## EXERCISE DETAILS
Please lay out the records as a numbered list, leaving out blank lines, covering everything from the line containing "Switch to the Wed schedule tab" down to the line containing "Looking at the screenshot, I should point(558,286).", both included.

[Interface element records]
+---+

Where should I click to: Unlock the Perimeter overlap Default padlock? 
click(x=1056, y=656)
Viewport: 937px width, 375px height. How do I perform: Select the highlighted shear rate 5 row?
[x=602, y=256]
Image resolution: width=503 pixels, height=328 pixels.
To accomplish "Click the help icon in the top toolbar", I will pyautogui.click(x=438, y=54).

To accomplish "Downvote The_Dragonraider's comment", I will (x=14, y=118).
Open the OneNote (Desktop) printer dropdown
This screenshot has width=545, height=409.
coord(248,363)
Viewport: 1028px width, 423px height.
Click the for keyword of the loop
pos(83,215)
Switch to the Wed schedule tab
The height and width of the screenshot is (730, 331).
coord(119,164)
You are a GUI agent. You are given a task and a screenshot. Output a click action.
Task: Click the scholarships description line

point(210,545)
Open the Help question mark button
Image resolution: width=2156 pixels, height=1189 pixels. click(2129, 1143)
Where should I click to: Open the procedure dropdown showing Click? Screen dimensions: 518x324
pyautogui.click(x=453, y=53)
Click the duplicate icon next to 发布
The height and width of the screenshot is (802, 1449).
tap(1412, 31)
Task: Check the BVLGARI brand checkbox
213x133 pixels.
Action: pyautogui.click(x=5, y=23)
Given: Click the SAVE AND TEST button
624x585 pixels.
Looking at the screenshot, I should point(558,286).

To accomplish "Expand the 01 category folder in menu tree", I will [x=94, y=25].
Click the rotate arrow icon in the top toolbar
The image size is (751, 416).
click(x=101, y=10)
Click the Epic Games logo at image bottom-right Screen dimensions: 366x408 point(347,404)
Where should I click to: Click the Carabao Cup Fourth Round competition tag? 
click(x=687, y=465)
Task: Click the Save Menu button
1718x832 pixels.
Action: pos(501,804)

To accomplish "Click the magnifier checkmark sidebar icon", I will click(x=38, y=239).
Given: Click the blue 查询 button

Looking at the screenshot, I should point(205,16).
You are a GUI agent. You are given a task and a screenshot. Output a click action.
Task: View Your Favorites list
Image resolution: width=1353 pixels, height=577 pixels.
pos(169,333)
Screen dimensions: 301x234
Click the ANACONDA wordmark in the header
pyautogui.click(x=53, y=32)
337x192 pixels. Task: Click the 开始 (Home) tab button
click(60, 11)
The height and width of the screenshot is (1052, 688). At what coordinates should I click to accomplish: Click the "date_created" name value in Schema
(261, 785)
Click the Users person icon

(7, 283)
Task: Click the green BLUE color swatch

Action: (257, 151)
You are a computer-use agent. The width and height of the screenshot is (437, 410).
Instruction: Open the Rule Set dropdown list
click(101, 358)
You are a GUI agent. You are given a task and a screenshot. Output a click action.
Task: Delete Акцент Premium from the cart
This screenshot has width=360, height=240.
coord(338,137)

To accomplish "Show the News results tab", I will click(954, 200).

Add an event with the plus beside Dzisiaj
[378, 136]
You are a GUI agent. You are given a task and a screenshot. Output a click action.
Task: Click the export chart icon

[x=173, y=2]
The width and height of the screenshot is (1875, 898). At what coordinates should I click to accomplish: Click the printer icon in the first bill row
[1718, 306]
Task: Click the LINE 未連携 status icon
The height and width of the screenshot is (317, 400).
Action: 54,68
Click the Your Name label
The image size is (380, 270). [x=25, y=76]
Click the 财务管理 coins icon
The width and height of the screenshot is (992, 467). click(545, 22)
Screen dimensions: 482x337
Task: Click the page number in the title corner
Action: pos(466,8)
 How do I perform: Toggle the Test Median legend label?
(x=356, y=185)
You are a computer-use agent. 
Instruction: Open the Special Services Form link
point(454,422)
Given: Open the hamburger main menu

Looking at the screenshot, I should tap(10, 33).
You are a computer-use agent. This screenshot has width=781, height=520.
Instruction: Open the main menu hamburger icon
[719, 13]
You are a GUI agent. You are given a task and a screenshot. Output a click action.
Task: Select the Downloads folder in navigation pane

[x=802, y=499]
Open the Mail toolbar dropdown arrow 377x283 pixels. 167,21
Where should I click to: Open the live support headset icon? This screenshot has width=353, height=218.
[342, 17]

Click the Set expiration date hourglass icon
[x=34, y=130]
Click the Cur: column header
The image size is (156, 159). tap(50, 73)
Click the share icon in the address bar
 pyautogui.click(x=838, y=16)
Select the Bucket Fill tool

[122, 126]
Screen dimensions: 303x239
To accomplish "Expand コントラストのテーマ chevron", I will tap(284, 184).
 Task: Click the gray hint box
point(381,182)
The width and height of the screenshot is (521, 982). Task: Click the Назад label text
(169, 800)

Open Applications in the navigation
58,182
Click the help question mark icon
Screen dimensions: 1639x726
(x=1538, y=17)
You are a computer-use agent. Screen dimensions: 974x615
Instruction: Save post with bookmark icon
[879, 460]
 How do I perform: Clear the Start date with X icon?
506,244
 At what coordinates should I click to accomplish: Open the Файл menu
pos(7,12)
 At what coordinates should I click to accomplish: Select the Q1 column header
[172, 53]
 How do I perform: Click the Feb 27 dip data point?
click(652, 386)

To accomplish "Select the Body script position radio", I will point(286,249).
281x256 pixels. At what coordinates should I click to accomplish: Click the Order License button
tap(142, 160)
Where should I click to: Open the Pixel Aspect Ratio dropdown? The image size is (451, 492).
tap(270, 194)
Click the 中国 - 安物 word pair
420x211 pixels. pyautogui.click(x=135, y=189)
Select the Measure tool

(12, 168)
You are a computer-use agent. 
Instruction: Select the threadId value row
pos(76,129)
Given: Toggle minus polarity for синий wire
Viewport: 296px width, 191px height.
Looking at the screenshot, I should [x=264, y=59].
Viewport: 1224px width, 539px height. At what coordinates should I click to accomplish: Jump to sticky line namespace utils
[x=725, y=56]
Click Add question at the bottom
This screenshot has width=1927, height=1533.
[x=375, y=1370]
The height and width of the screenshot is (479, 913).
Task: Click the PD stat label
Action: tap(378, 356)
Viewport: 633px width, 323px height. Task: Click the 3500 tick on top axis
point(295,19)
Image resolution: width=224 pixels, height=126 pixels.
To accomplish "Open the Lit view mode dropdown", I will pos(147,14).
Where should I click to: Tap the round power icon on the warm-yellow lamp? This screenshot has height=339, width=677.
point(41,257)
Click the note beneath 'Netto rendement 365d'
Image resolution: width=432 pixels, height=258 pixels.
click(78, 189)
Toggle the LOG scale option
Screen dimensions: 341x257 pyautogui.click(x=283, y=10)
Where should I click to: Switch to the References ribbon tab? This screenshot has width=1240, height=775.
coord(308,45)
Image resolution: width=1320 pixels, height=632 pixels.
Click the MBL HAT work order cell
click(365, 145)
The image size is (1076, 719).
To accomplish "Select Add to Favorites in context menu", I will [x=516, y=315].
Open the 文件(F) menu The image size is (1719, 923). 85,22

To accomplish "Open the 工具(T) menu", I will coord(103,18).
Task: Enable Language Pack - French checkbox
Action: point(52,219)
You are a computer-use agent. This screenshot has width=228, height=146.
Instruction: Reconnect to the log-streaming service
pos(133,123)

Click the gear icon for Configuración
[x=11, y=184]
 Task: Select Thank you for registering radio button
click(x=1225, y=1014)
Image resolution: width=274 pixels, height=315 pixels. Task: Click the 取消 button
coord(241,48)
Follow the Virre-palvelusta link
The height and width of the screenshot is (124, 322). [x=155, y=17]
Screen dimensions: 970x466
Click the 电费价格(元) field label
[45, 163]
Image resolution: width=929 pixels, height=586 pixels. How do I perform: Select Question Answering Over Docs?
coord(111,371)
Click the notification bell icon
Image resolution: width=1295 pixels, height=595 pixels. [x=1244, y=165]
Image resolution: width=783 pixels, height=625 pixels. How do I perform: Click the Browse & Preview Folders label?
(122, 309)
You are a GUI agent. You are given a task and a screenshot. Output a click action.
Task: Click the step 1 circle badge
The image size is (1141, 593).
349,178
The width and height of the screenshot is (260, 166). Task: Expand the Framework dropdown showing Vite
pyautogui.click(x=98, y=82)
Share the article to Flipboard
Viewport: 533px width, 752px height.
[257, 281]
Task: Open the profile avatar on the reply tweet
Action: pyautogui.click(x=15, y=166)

+---+

## RESULT FOR THIS EXERCISE
1. Switch to the Wed schedule tab
2. The height and width of the screenshot is (730, 331).
3. coord(119,164)
4. You are a GUI agent. You are given a task and a screenshot. Output a click action.
5. Task: Click the scholarships description line
6. point(210,545)
7. Open the Help question mark button
8. Image resolution: width=2156 pixels, height=1189 pixels. click(2129, 1143)
9. Where should I click to: Open the procedure dropdown showing Click? Screen dimensions: 518x324
10. pyautogui.click(x=453, y=53)
11. Click the duplicate icon next to 发布
12. The height and width of the screenshot is (802, 1449).
13. tap(1412, 31)
14. Task: Check the BVLGARI brand checkbox
15. 213x133 pixels.
16. Action: pyautogui.click(x=5, y=23)
17. Given: Click the SAVE AND TEST button
18. 624x585 pixels.
19. Looking at the screenshot, I should point(558,286).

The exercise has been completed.